Ampere Readies 256-Core CPU Beast, Awaits The AI Inference Wave

submited by

Style Pass

2024-04-17 16:30:02

For the past two decades, the game in compute engines has been to try to pack as many cores and additional functionality as possible into a socket and make the overall system price/performance come down per unit of power consumed and heat dissipated.

The first dual-core processors entered the datacenter in 2001 before Denard scaling of chip clock speeds more or less ceased around four years later, which is the last free ride in architectural enhancements that chip architects had. Moore’s Law was still going strong back then, but was clearly entering middle age as the cost of transistors for each manufacturing node kept getting smaller and smaller, but at a decreasing rate. The cost per transistor started going up rather than down around the 10 nanometer barrier, and it will continue for the foreseeable future until we find an alternative to CMOS chip etching.

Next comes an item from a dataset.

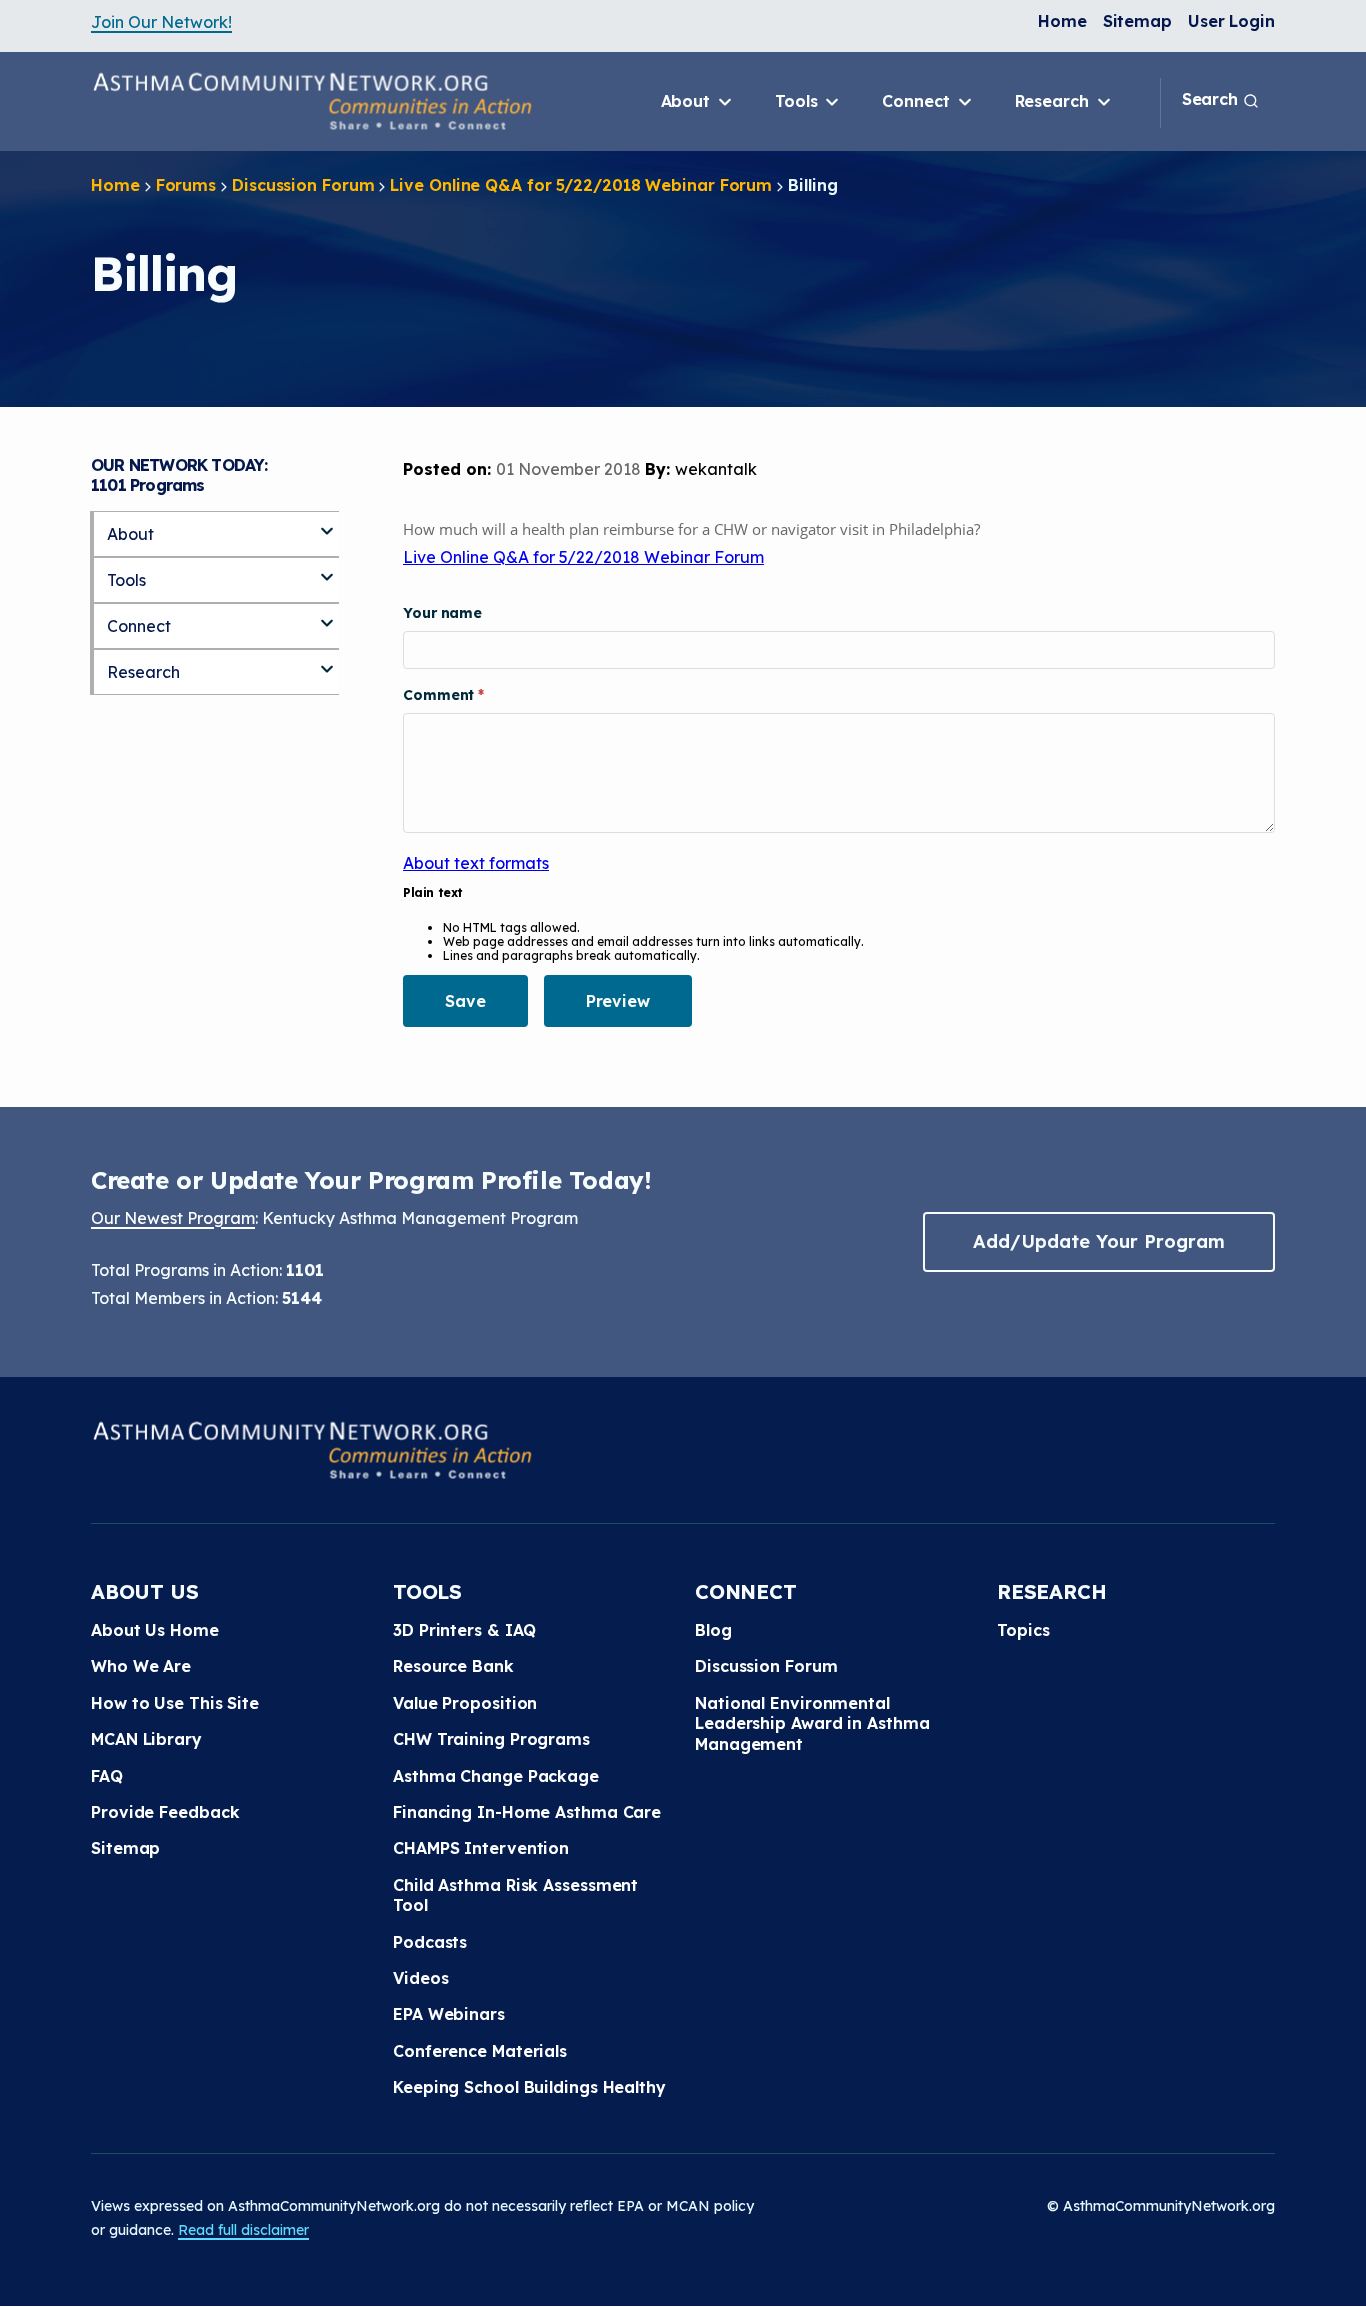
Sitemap (1137, 21)
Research (1054, 101)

Which probably means as long as any of us of a certain age will care.

And so, we want more and more cores on our compute engines, and the socket full of chiplets is becoming the motherboard, like a black hole sucking the surrounding components into it, because anything that can keep the signaling inside the socket increases computational and economic efficiency even if the move to chiplets is creating all kinds of havoc with power and thermals. The interconnects are eating an increasing share of the socket power budget, but moving to chiplets increases yield and therefore lowers manufacturing costs and allows a kind of flexibility that we think the industry wants. Why should your compute engine socket only come with components from one chip maker? Your motherboard never did.